De belasting werkt niet:
a. Controleer de stroom- en belastingaansluitingen. B.
Controleer de ontvanger. C. Controleer de instellingen
van de sensor en het omgevingslicht.
Slechte gevoeligheid:
a. Controleer of er zich geen apparaten voor de sensor bevinden die de ontvangen signalen kunnen verstoren. B. Controleer
de omgevingstemperatuur. C. Controleer of het gedetecteerde object zich in het detectieveld bevindt D. Controleer de
installatiehoogte.
De sensor kan de belasting niet automatisch uitschakelen: a.
Er zijn continu bewegingssignalen in het detectieveld. Controleer of
de tijdvertraging niet op de langste waarde is ingesteld. C. Controleer of de voeding voldoet aan de
instructies.
Onderhoud moet worden uitgevoerd terwijl de stroom is losgekoppeld.
Reinig alleen met delicate en droge stoffen.
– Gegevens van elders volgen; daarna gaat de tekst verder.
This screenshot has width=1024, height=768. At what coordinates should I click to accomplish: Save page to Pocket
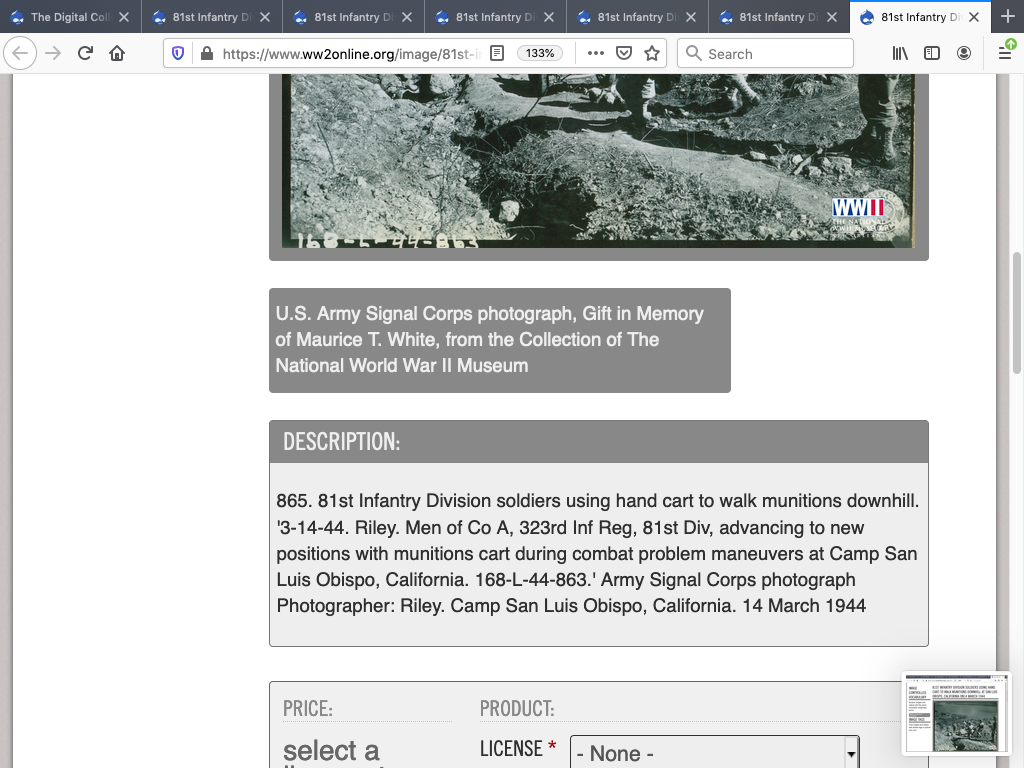click(623, 53)
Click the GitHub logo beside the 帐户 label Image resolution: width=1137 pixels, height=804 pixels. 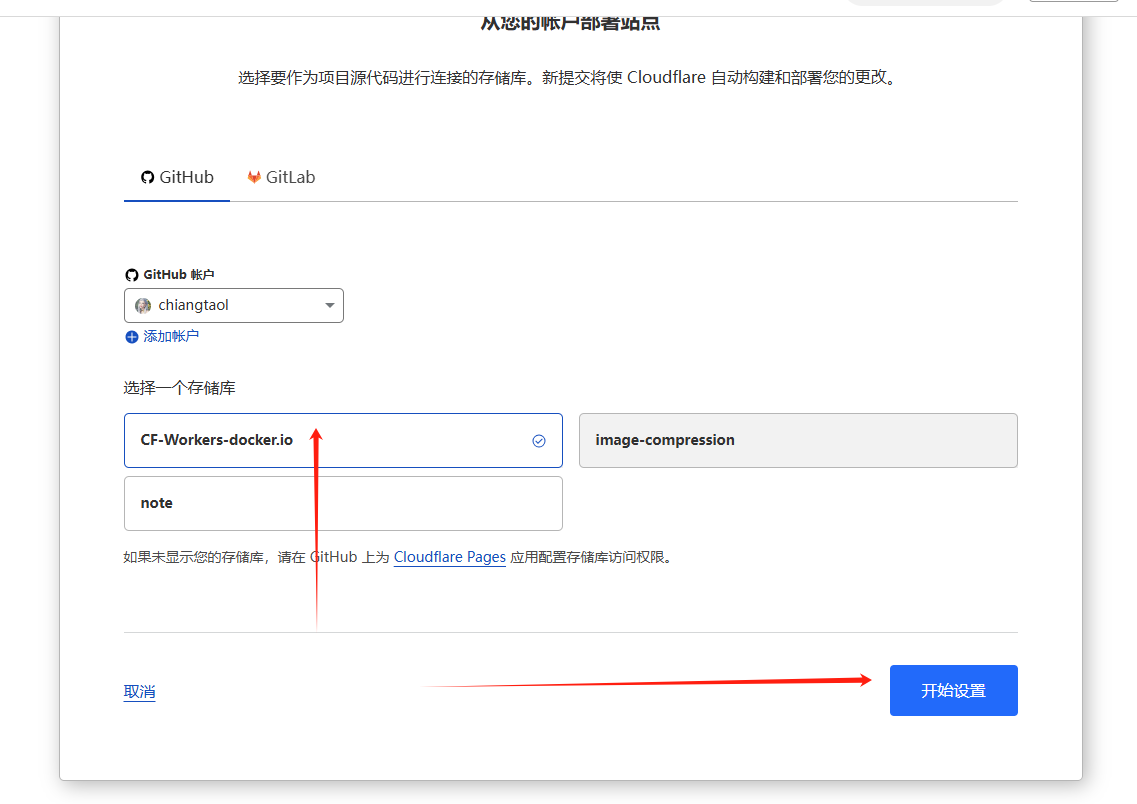pos(131,275)
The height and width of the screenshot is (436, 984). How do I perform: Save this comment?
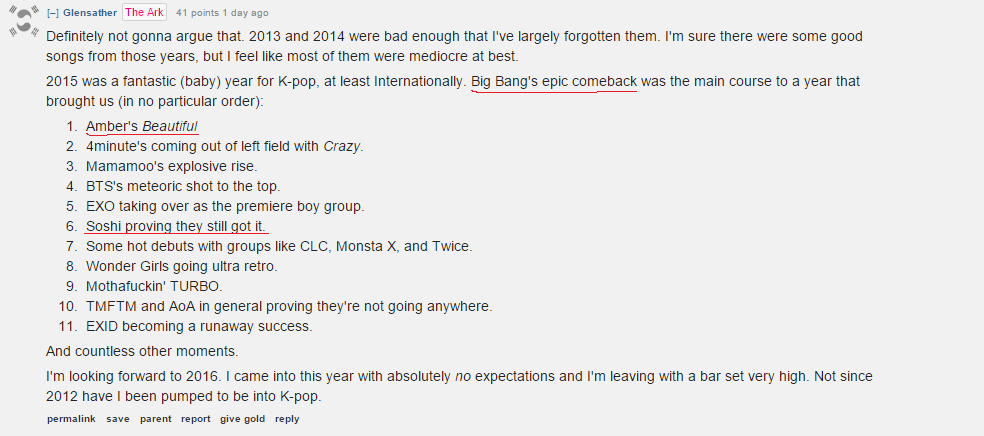click(x=117, y=419)
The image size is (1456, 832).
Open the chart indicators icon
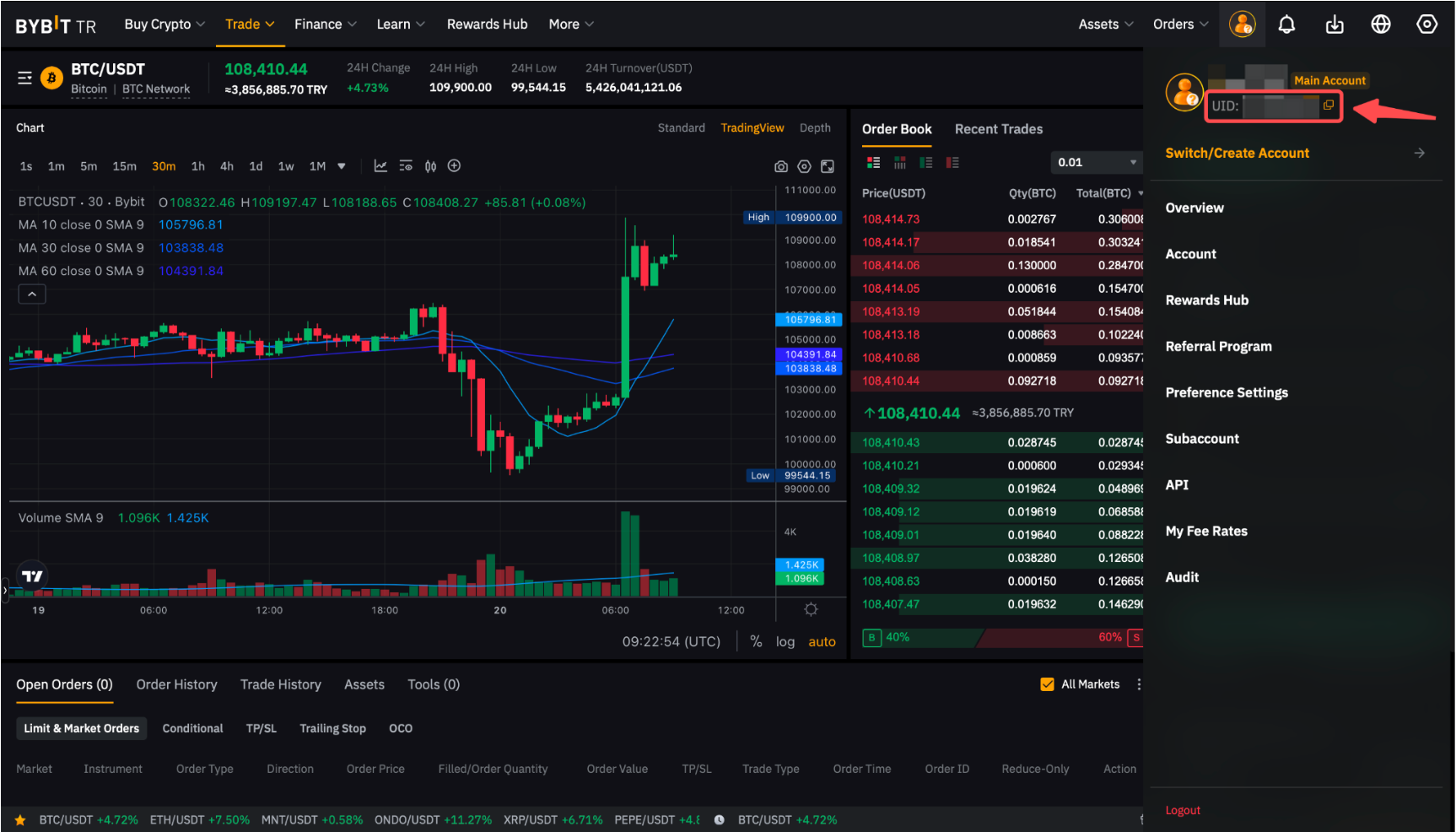(380, 166)
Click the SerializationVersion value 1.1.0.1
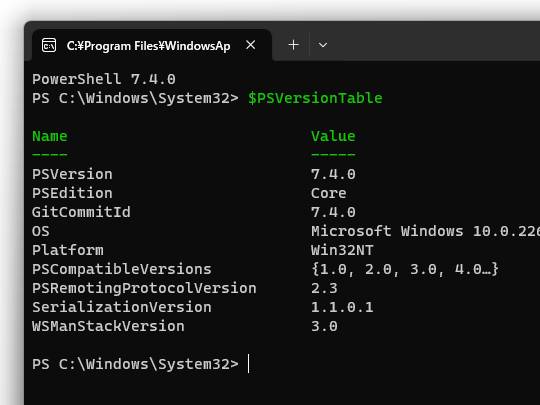 click(342, 307)
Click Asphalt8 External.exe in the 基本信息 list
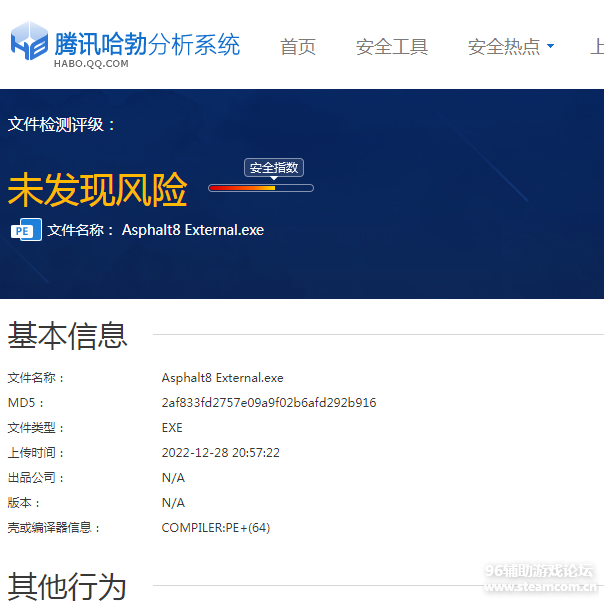This screenshot has width=604, height=609. tap(223, 378)
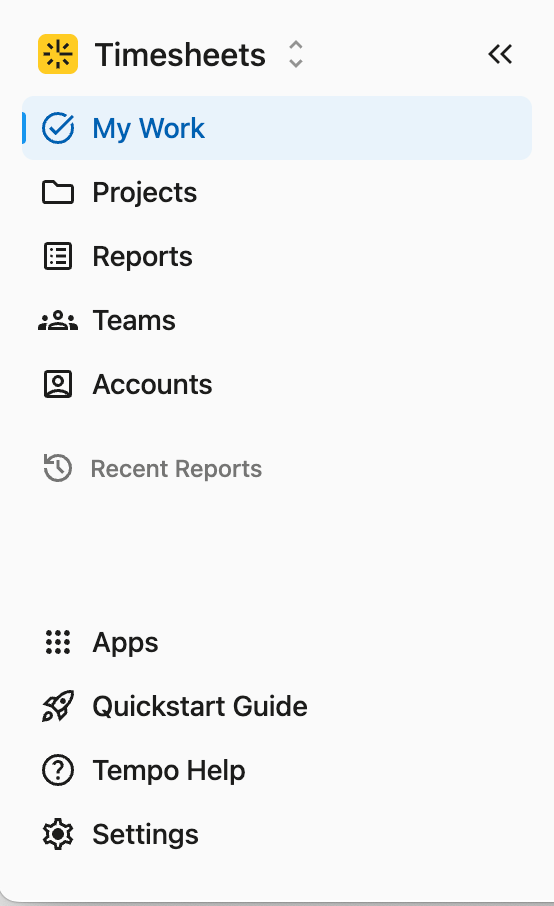Click the Accounts person icon

pyautogui.click(x=58, y=384)
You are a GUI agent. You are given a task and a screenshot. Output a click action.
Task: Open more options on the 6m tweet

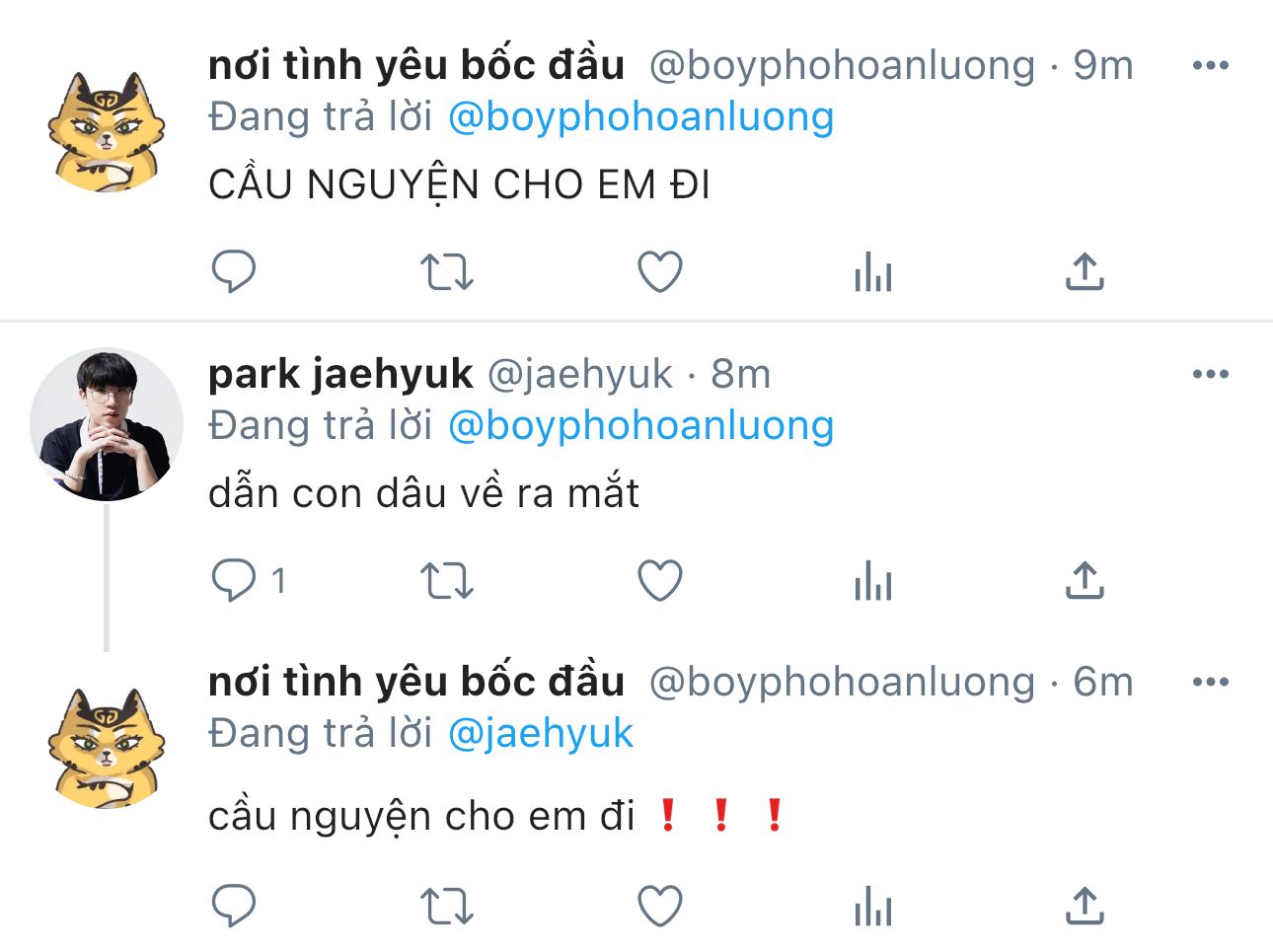click(1211, 682)
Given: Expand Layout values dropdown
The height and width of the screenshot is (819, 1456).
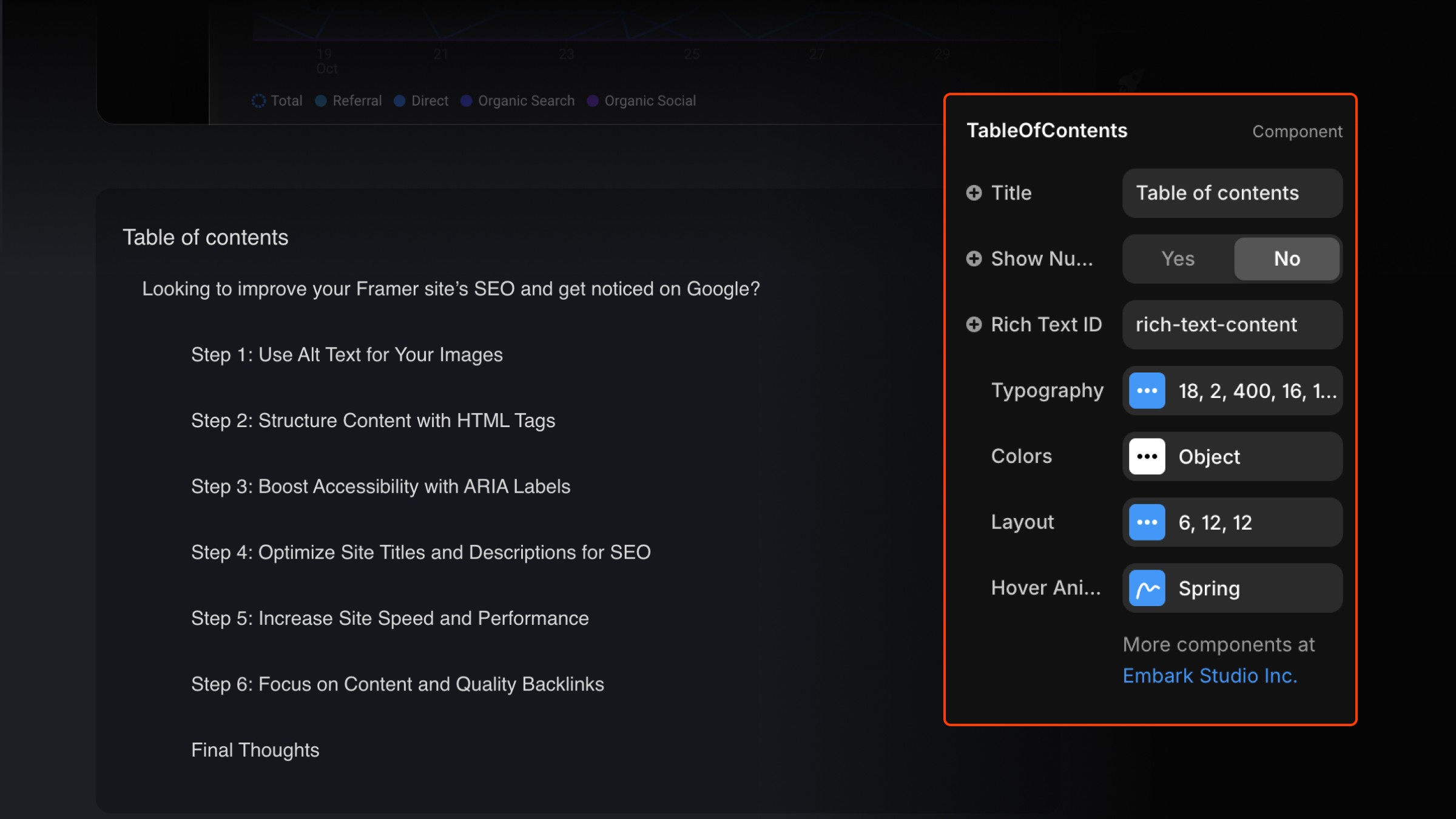Looking at the screenshot, I should coord(1148,521).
Gebruik geen chemische reinigingsmiddelen.
Bedek het product niet.
Zorg voor vrije toegang van lucht.
IN
sensor stuurt automatisch verlichting of andere elektrische apparaten aan na een gedetecteerde beweging. De ontvanger (verlichting) wordt ingeschakeld door PIR-bewegingssensor. Hiermee kan de verlichting worden ingeschakeld bij een
beweging van een object dat warmte afgeeft in het detectieveld. Als er binnen het opgegeven tijdsinterval geen beweging is, wordt verlichting of een ander aangesloten apparaat automatisch uitgeschakeld.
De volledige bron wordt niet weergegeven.